#### EXERCISE DETAILS:
Your answer should consist of the lines in the following data that contain "flittern".

━━━ DATA EXTRACT

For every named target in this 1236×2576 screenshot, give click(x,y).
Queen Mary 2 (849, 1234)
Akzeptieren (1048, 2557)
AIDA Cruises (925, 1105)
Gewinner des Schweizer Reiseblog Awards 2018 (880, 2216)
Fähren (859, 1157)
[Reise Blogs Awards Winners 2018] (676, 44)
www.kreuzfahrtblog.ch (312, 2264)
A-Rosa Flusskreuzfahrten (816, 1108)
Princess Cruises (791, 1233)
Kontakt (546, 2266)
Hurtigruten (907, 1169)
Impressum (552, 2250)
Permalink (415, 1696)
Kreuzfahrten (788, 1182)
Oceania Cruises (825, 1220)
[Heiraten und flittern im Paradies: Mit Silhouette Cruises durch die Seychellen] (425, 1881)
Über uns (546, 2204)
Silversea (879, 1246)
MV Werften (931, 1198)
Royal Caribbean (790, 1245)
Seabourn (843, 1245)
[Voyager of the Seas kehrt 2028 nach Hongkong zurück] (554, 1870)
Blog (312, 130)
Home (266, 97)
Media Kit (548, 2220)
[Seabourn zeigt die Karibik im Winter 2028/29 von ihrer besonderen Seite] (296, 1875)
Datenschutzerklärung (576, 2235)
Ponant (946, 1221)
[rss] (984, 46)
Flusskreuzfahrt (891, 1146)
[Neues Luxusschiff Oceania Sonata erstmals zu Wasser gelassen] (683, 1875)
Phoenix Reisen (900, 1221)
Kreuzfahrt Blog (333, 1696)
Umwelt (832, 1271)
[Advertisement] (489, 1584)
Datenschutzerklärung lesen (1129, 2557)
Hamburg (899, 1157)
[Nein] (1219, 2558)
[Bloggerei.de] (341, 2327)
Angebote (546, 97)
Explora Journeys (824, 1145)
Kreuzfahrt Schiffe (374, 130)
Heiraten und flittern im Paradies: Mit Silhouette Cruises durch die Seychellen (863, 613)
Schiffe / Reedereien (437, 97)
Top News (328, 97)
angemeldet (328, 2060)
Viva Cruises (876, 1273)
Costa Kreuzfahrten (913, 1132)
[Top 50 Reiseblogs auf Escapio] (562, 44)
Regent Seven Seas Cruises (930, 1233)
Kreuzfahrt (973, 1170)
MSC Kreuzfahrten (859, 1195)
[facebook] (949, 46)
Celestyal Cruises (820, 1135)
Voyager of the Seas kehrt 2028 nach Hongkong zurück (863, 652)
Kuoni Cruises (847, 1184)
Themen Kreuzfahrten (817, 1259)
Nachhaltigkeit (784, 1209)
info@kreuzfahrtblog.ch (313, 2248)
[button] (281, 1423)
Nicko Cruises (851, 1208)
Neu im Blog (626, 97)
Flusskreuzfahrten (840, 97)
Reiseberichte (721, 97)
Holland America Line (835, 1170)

━━━━━━

#### ANSWER:
[Heiraten und flittern im Paradies: Mit Silhouette Cruises durch die Seychellen] (425, 1881)
Heiraten und flittern im Paradies: Mit Silhouette Cruises durch die Seychellen (863, 613)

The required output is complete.